Sunday, December 2, 2012

About Quantum Storytelling





“Be not the first by whom . . .” 

I’m not, and even trend more toward “the last to lay the Old aside,” so those who know me might double-take when I mention I’m participating in the Second Annual Conference on Quantum Storytelling.  What’s that, they ask, quantum storytelling?  It’s as if I really slipped out of the saddle into the NewAge horse trough this time. 

I’ll admit I’m still a bit cautious about the title, but my reservations have been attended by my background check on the conveners.  David Boje is not only well published, grounded in the same theorists all the rage with our doc students, he’s also a masterful blacksmith.  Grace Ann Rosile backs up her academic credentials with the equestrian practice that carries for me about the most convincing and compelling reality check of all.

So what is Quantum Storytelling?  I don’t know.  Enough.  Boje emphasizes “datability” which looks to me like a mini-version of the richly textured phenomena that characterize the research reports I’ve come to value.  He also names “little wow moments” because a datability offers a telling bit of “timespacemattering.”  A  LWM holds clock-tick-seconds that memory, or the heart, makes as eternal as anything I’ve seen in this world.

I can’t give the date for when it happened, but I’m certain that I’ve come to trust not the publication record or the marquee billing, instead I follow the longing in the fiber of my being that keens on integrity.  The big-word dropper has to have the smell of fresh rain.  When I’ve seen David at the forge and Grace Ann riding in the arena, and when he talks of the lesson of the lent hammer and she of the tending of a spent stallion, then I’m drawn to explore the simultaneous flow of wave and particle in the living story, the antenarrative, the making of social justice in small business.

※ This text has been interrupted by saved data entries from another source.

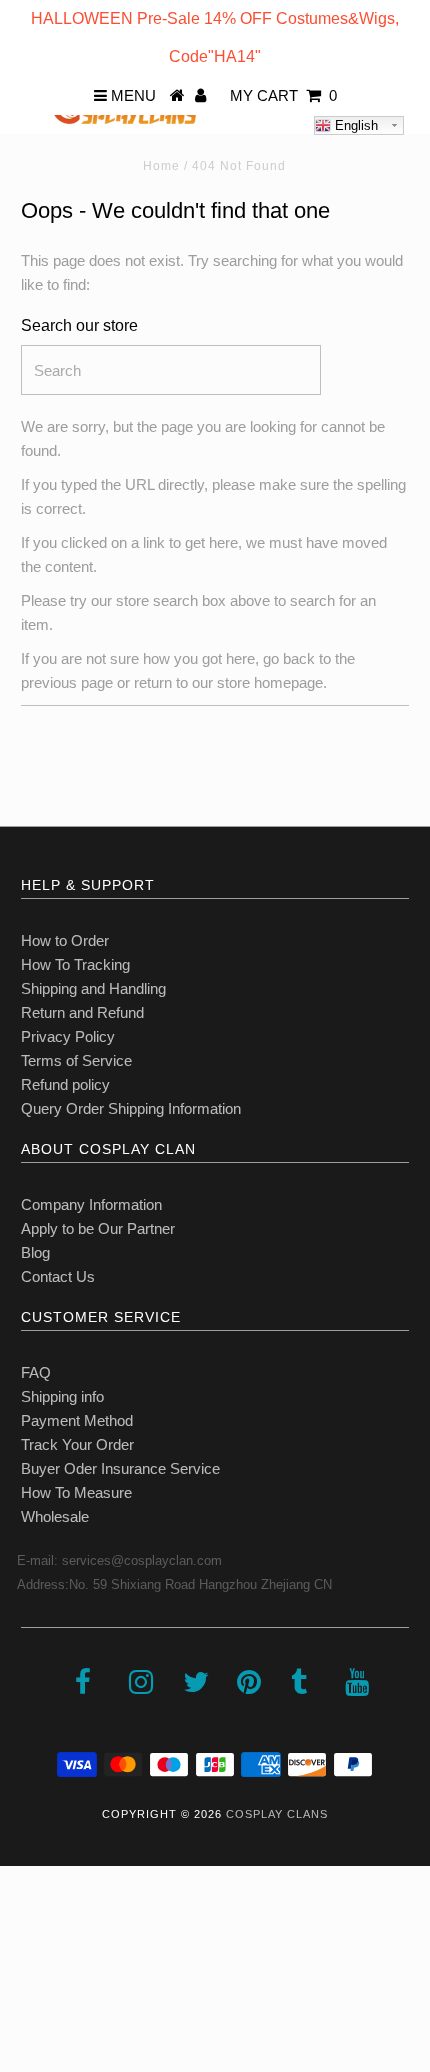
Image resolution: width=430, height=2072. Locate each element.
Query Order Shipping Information (131, 1108)
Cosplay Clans (277, 1814)
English (354, 125)
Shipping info (62, 1396)
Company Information (91, 1204)
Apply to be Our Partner (98, 1228)
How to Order (65, 940)
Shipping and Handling (93, 988)
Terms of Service (76, 1060)
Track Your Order (77, 1444)
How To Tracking (75, 964)
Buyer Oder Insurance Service (120, 1468)
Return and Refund (82, 1012)
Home (161, 166)
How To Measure (76, 1492)
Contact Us (58, 1276)
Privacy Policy (68, 1036)
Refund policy (65, 1084)
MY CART (283, 95)
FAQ (36, 1372)
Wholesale (55, 1516)
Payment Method (77, 1420)
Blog (35, 1252)
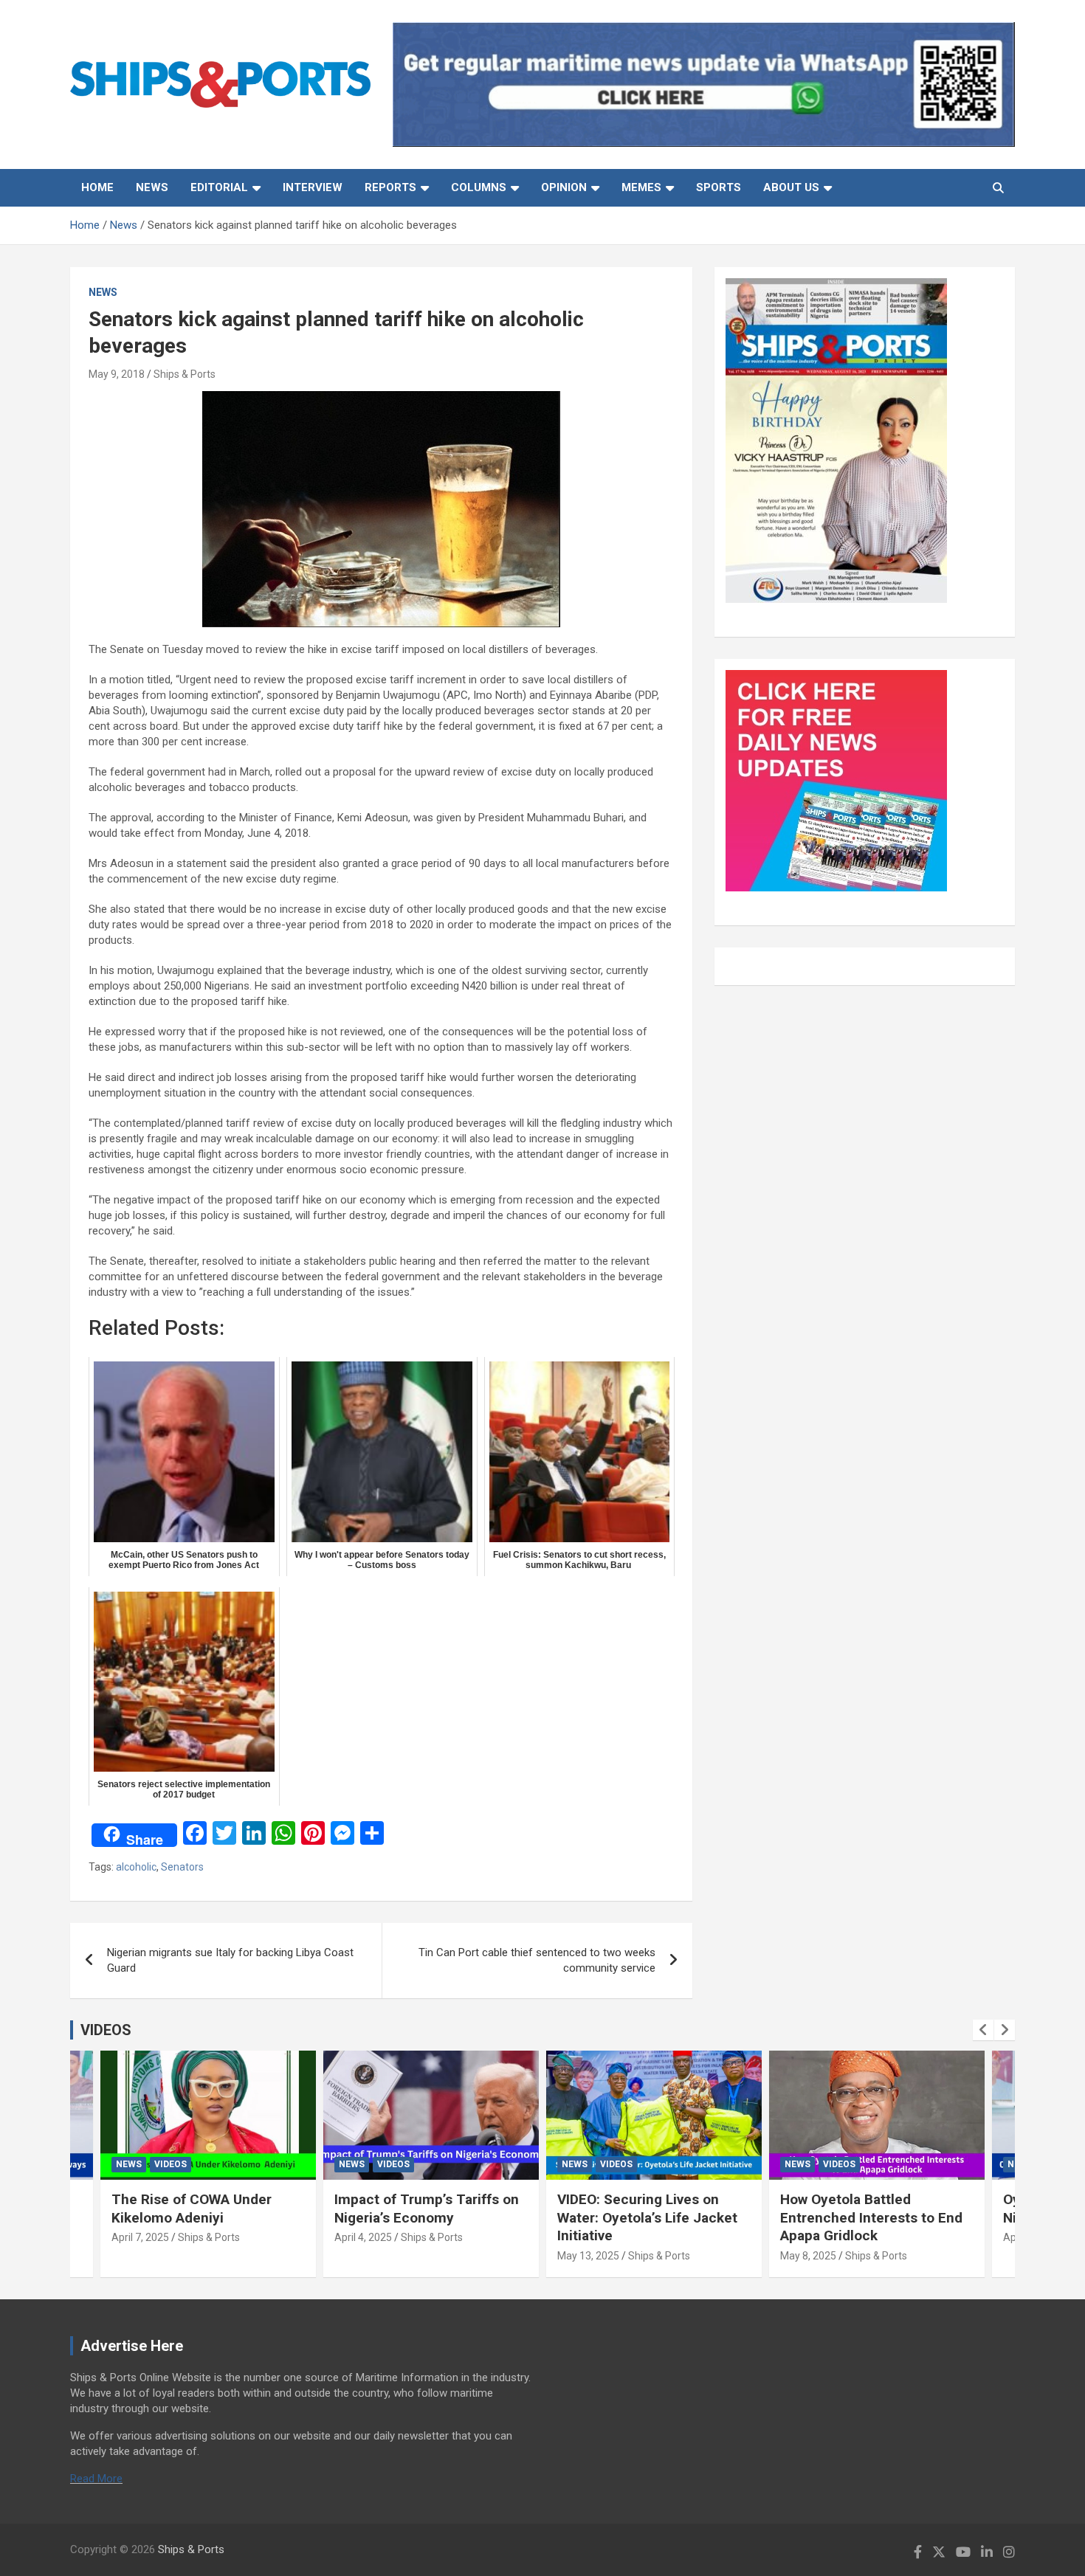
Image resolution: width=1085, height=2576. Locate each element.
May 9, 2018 (117, 374)
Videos (170, 2164)
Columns (478, 187)
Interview (312, 187)
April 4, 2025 (363, 2237)
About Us (791, 187)
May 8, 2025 (808, 2256)
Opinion (564, 187)
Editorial (219, 187)
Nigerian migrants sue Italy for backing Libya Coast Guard (230, 1960)
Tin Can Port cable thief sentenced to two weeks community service (536, 1960)
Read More (96, 2478)
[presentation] (983, 2030)
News (152, 187)
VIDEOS (105, 2030)
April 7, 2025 (140, 2237)
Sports (718, 187)
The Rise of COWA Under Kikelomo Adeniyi (191, 2208)
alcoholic (136, 1867)
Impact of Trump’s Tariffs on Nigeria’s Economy (426, 2208)
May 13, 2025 (588, 2256)
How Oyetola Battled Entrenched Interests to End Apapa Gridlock (871, 2217)
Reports (390, 187)
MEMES (641, 187)
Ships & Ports (185, 374)
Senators (182, 1867)
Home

I’m going because I believe this trip, unlike the huge professional conventions, promises to enrich the experiences like the one that’s still flowing from yesterday’s ride.

I planned to arrive at the arena late, late enough to have limited counsel;
for I doubted that my performance with Leg’cy would stand scrutiny.
For several weeks, she’d been “off” when trotting left with a sort of limp,
and I knew we’re not at the top of our game going any which way.

Yet as chance would have it, my unsolicited advisors had overstayed;
such was the inviting day, warming, and a horse barn brings curiosities,
conversations.  So the three coaches soon were advising: more inside flexion,
this way, no, that.  How is she today?  Looks sound.  Push with that inside leg—
Kick if she doesn’t move over.  Give on the right rein.  Your other right!
Sit up.  Steady.  It’s not a rocking horse. Breathe, through your hands.

I wasn’t sure in the first quarter-hour if all this direction was helpful.
The work was hard.  I like the light touch; they pushed me to be stronger.
Then I began to notice that the affirmations connected with a pattern:
a contact so close as if my fingers were inside her teeth—then release—
as if the holding goes right past a tight rein until the other disappears.
Time, too.  That’s timespacemattering.  And gone, so delicate, it’s easily
neverwas.  A dance notion had flitted in much earlier, but in rhythm
unfamiliar.  More strong-strong-strong-soft, than iambs; a different pulse,
seeming inconsistent.  Could it be the hand containing us
is pressing more, demanding no more separation of particle from wave?

Since I began this with Alexander Pope’s Essay on Criticism, it seems apt to conclude likewise, with a few less familiar lines:

            ‘Tis more to guide than spur the Muse’s Steed;
            Restrain his Fury, than provoke his Speed;
            The winged Courser, like a gen’rous Horse,
            Shows most true Mettle when you check his Course.

I’m going to the Quantum Storytelling Conference with this love of the muse, horsemanship, and I’m checking on our course.